Records of interface elements
==*==
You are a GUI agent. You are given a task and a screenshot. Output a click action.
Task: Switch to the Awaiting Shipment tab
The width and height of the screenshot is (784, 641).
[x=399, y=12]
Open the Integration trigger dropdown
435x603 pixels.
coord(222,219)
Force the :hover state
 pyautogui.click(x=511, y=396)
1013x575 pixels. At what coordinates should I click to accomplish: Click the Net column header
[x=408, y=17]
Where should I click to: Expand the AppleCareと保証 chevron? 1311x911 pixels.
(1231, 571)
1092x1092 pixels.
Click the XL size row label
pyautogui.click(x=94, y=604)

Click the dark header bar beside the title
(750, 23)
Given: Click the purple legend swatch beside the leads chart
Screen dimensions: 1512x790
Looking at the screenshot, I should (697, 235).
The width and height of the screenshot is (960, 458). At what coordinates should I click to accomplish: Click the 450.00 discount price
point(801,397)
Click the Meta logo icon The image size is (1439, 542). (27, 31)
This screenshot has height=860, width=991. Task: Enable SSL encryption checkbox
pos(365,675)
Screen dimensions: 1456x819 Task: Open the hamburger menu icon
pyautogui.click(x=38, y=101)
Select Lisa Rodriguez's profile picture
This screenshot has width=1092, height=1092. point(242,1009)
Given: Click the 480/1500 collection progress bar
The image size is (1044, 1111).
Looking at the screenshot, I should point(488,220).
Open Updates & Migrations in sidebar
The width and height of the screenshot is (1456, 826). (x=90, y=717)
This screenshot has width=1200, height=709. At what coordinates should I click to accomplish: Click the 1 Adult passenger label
==*==
◆ **Task brief**: Copy out every one of the lines above without changing anything.

◆ **Complete answer**:
You are a GUI agent. You are given a task and a screenshot. Output a click action.
Task: Switch to the Awaiting Shipment tab
The width and height of the screenshot is (784, 641).
[x=399, y=12]
Open the Integration trigger dropdown
435x603 pixels.
coord(222,219)
Force the :hover state
 pyautogui.click(x=511, y=396)
1013x575 pixels. At what coordinates should I click to accomplish: Click the Net column header
[x=408, y=17]
Where should I click to: Expand the AppleCareと保証 chevron? 1311x911 pixels.
(1231, 571)
1092x1092 pixels.
Click the XL size row label
pyautogui.click(x=94, y=604)

Click the dark header bar beside the title
(750, 23)
Given: Click the purple legend swatch beside the leads chart
Screen dimensions: 1512x790
Looking at the screenshot, I should (697, 235).
The width and height of the screenshot is (960, 458). At what coordinates should I click to accomplish: Click the 450.00 discount price
point(801,397)
Click the Meta logo icon The image size is (1439, 542). (27, 31)
This screenshot has height=860, width=991. Task: Enable SSL encryption checkbox
pos(365,675)
Screen dimensions: 1456x819 Task: Open the hamburger menu icon
pyautogui.click(x=38, y=101)
Select Lisa Rodriguez's profile picture
This screenshot has width=1092, height=1092. point(242,1009)
Given: Click the 480/1500 collection progress bar
The image size is (1044, 1111).
Looking at the screenshot, I should point(488,220).
Open Updates & Migrations in sidebar
The width and height of the screenshot is (1456, 826). (x=90, y=717)
This screenshot has width=1200, height=709. At what coordinates should I click to accomplish: Click the 1 Adult passenger label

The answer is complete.